(Stored records)
┌────────
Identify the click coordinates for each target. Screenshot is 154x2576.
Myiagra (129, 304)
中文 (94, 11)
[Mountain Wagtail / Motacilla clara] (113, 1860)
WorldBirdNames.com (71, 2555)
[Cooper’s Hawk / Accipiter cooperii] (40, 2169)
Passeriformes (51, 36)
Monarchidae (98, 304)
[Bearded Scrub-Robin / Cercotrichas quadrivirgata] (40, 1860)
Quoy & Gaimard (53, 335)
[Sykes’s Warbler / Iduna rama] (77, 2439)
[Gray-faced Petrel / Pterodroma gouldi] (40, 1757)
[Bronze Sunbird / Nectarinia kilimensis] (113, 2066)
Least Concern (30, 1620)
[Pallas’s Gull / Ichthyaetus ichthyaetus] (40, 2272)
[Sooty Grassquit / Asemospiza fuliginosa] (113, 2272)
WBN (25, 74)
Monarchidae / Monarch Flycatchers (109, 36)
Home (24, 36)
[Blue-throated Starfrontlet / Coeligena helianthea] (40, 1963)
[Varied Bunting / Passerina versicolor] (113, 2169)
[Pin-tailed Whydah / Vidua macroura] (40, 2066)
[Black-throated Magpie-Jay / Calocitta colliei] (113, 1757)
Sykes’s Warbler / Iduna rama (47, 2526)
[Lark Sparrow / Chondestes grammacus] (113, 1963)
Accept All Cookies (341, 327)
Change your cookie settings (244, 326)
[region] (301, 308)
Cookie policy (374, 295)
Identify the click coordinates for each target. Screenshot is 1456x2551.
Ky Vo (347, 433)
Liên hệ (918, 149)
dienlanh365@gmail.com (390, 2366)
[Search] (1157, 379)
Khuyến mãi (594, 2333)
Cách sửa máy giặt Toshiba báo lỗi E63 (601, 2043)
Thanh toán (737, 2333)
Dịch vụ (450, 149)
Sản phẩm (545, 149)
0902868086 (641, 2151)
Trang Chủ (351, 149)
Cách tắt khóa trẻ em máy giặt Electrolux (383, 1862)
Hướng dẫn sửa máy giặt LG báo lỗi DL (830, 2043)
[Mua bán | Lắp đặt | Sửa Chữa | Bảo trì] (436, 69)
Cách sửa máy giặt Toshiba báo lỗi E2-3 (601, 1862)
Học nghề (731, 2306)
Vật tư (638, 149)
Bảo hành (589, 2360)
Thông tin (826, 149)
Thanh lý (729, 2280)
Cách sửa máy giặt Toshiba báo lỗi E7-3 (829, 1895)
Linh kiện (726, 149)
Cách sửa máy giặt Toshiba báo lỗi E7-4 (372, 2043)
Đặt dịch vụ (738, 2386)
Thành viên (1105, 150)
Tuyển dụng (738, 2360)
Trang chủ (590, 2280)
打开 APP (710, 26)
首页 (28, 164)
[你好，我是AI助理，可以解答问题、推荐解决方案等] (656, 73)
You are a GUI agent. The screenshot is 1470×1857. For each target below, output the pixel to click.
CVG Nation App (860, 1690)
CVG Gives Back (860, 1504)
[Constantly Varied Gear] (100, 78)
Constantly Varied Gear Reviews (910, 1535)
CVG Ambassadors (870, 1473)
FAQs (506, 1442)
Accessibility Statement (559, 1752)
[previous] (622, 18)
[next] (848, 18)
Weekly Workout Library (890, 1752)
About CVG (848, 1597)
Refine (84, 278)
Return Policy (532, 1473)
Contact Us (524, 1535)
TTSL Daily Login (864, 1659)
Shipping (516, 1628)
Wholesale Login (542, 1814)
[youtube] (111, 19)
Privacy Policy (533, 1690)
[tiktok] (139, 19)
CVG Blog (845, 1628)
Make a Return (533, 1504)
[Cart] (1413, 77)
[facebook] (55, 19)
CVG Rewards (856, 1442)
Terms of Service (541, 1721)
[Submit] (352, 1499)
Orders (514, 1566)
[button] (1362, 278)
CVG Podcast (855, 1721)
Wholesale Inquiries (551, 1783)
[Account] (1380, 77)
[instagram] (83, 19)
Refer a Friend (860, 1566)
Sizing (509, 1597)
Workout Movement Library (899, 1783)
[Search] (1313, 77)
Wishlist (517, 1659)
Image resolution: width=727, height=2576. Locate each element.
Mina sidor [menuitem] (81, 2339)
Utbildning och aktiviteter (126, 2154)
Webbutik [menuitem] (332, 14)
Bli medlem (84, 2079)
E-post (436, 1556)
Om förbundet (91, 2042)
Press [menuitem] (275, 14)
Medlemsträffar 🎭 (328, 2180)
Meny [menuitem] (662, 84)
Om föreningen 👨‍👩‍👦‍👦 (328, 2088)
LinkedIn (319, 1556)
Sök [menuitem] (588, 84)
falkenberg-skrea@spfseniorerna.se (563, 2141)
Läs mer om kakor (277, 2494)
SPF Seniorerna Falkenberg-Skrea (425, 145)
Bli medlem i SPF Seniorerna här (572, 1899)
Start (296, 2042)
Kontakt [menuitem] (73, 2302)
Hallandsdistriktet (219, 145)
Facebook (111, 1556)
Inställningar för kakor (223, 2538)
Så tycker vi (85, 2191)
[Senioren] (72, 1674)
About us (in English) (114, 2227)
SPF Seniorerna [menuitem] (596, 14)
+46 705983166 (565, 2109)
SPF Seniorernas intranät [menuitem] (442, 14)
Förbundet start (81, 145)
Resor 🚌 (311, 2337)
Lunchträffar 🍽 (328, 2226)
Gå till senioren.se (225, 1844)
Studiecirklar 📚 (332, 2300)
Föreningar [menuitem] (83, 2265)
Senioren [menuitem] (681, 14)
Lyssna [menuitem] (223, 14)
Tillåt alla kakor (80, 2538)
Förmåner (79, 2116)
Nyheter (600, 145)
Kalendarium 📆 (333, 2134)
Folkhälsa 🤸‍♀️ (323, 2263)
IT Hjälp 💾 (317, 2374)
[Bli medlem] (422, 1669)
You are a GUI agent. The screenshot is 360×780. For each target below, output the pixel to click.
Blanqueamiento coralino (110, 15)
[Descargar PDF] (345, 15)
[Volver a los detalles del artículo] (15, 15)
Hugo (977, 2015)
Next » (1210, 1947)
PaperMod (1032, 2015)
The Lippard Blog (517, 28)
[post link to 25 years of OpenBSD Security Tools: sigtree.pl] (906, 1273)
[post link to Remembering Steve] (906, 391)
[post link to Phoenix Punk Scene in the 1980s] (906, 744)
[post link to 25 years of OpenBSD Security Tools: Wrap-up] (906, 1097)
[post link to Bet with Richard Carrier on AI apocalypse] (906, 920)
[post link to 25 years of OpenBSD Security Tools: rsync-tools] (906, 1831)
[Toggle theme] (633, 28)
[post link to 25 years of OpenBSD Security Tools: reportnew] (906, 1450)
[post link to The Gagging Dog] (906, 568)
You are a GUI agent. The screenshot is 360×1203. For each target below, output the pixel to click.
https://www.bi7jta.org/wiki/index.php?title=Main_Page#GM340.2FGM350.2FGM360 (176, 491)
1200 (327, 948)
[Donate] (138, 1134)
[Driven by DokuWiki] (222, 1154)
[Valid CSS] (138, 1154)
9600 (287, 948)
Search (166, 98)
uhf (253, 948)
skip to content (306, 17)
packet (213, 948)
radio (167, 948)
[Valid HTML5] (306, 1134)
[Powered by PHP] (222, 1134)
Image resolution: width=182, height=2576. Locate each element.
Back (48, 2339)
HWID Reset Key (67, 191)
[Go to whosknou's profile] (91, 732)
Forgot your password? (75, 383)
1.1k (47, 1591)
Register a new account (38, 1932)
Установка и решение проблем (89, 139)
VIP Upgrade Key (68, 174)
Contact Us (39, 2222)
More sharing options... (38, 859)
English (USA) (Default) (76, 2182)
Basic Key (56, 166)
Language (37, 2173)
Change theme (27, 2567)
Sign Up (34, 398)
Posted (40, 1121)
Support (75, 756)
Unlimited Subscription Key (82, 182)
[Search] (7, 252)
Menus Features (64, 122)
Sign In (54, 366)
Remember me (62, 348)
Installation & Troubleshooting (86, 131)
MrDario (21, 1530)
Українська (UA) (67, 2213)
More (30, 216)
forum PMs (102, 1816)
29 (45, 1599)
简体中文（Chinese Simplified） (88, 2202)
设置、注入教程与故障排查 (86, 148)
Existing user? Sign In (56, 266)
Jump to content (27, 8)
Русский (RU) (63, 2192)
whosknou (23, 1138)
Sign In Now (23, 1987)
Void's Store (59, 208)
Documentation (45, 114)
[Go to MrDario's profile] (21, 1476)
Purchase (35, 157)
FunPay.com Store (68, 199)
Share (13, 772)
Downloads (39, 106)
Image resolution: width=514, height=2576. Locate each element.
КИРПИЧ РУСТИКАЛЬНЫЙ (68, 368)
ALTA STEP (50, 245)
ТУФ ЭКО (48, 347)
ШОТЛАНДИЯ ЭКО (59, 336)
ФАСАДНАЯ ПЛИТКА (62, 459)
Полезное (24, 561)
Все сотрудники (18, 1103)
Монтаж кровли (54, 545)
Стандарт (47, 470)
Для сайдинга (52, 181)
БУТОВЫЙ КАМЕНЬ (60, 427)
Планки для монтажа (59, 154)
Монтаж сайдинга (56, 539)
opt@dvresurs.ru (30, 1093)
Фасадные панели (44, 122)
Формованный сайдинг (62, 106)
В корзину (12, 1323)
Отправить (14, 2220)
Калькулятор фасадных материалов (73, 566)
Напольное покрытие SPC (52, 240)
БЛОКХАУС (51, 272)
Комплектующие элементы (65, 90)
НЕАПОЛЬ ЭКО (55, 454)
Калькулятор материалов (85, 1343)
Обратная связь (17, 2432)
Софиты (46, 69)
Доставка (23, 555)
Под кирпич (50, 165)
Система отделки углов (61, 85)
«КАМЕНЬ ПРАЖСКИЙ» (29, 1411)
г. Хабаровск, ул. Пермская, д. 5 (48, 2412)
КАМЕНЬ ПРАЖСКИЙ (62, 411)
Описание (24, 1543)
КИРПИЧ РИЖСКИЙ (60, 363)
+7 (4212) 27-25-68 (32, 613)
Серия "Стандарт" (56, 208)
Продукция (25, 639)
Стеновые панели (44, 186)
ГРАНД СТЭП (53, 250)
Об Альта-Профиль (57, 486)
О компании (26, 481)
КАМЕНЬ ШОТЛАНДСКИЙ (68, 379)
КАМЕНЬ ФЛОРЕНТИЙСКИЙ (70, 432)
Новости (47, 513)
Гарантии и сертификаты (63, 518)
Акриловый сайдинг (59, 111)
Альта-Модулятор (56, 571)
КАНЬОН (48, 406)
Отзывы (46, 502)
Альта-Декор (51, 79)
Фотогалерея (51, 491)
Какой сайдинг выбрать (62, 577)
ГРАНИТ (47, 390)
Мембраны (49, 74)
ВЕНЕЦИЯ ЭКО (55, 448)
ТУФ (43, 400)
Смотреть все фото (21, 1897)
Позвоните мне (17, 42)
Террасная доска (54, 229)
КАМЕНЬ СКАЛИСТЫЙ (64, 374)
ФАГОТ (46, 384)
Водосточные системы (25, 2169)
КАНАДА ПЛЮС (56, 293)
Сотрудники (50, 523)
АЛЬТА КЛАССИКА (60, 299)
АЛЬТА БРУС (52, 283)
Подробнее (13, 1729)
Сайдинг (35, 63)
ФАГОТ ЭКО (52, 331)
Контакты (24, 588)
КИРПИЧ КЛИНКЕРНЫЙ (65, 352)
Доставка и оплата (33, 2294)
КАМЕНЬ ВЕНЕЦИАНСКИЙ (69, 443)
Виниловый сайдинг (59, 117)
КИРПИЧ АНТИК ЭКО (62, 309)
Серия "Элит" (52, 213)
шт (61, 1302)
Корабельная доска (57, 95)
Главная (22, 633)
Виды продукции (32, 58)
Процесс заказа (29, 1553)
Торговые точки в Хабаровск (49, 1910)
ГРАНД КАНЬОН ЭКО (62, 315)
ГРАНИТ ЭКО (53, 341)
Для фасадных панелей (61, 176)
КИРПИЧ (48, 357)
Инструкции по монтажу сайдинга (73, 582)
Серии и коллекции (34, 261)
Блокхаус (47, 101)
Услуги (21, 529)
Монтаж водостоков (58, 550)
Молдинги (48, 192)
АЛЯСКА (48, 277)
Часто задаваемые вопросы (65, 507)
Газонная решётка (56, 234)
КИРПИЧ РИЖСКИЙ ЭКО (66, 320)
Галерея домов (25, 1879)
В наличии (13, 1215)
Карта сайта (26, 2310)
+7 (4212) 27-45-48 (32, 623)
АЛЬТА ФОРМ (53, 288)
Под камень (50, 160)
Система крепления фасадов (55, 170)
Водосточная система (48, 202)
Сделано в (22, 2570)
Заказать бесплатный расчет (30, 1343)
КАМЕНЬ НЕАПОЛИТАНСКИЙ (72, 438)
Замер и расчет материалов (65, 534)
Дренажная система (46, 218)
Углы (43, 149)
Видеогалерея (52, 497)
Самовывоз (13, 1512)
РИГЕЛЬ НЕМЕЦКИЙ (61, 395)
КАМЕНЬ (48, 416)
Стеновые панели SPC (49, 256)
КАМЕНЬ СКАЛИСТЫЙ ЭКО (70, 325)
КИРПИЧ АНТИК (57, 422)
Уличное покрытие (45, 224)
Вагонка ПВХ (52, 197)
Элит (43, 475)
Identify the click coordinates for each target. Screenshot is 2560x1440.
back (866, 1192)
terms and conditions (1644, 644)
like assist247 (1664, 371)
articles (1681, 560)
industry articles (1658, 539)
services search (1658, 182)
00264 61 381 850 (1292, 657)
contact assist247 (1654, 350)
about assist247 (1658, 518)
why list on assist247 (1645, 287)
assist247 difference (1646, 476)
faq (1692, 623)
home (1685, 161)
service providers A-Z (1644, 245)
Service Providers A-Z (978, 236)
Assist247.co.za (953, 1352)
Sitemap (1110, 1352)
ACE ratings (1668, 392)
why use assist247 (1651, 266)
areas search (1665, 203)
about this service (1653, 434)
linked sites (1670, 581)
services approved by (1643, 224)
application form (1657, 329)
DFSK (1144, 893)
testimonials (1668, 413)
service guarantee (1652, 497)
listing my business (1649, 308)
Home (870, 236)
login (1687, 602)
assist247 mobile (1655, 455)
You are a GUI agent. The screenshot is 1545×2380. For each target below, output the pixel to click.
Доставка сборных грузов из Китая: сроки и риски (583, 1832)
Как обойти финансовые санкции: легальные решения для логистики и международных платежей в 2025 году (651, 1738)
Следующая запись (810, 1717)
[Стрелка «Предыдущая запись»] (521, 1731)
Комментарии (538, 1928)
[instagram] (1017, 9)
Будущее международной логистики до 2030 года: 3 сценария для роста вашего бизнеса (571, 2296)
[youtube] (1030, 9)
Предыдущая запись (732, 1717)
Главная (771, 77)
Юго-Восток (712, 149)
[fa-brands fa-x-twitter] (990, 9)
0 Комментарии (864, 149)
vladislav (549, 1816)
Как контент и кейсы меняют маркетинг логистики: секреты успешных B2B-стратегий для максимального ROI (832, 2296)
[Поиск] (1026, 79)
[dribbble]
└────────
→ **Problem description**: How many of the lines in these entries hold "English"? Report only the count.

→ **Exercise solution**: 2